▸ **Aim of the task**: Gather every line of the material below that contains the string "Screen", matching case exactly.

▸ **Data records**:

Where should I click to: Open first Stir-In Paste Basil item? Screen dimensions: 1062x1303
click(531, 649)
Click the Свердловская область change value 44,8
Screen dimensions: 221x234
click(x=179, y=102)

▸ **Task result**:
Where should I click to: Open first Stir-In Paste Basil item? Screen dimensions: 1062x1303
Screen dimensions: 221x234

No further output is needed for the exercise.